Below are a few photos from our canoe/camping trip. I promise to come back soon-but first there's a very long list of things/people that/who need my attention, including my husband who is turning a brand new age today...Happy Birthday, sweet husband.
The key to transformation is to make friends with this moment. What form it takes doesn't matter. Say yes to it. Allow it. Be with it. Eckhart Tolle
Oh where oh where have the days gone? Is it really already August? Could it already be day 22 of my 41 days?
I'm coming up for a moment of air to check in and say hello! Life this summer has just been so all over the place--in and out of town, packing and unpacking, lots and lots of time with my kiddos, pool time, beach time, Bikram yoga time, the many many tasks of domestic life with children, and very little time for whatever it was that I did pre-summer.
This evening I am busily getting ready for yet another adventure...my family & I are leaving tomorrow morning for a canoe trip. So, I'm really working on letting go, being with what is, knowing that when these wild days of summer come to a close, I will have time to come back to this space and reconnect with all of you lovely ones. I apologize for being so absent on your lovely blogs these days...something tells me we're all pretty much in the same boat on this.
A quick update on my 41 days...
*Today is day 22! I'm continuing to tune in and listen to my body and it feels like it's becoming habit...I'm amazed at how, when I take the time to pause before/while I eat, my body tells me just what it needs..it tells me what foods sound good, how much to have & when enough is enough. I've really become conscious of the sensations in my body that tell me when I'm hungry and when I'm satisfied.

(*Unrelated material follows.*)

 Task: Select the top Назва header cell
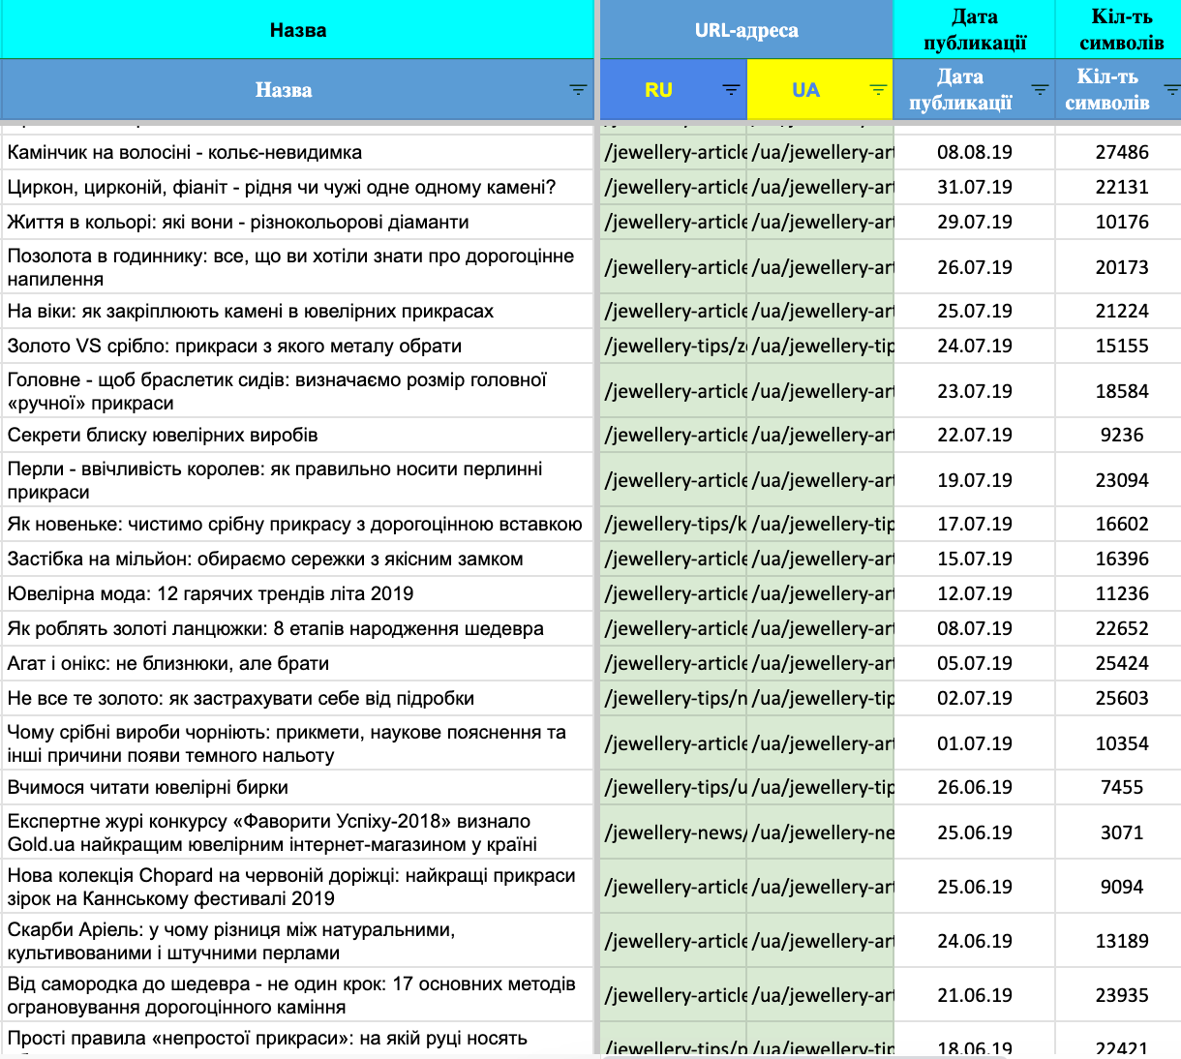[297, 30]
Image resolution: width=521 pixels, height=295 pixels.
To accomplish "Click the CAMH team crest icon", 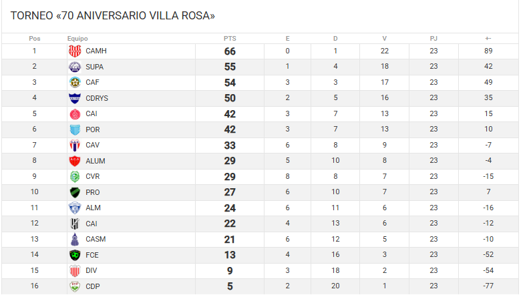I will click(75, 51).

*Bikram yoga...I've done it five out of the last seven days and it's been seriously amazing. I feel my body loosening/relaxing in places I don't think have ever relaxed. My breathing feels less constricted, freer. I'm wearing tiny little shorts and a tank top during yoga (it's too hot and there are too many crazy poses to wear much else) and this has been quite healing...having to expose so much of my body (to myself & others) is starting to have a healing effect. I'm very grateful that I've taken up this practice. Rebecca, my dear friend, thank you for the inspiration---your enthusiasm totally kicked my butt into gear.
*Though I can't say I've made peace with all of my curves, I feel some significant shifts happening...things are definitely moving in a more peaceful direction.
Thank you so much for being here, even when I've been absent. Okay, onward! Sending love and more love.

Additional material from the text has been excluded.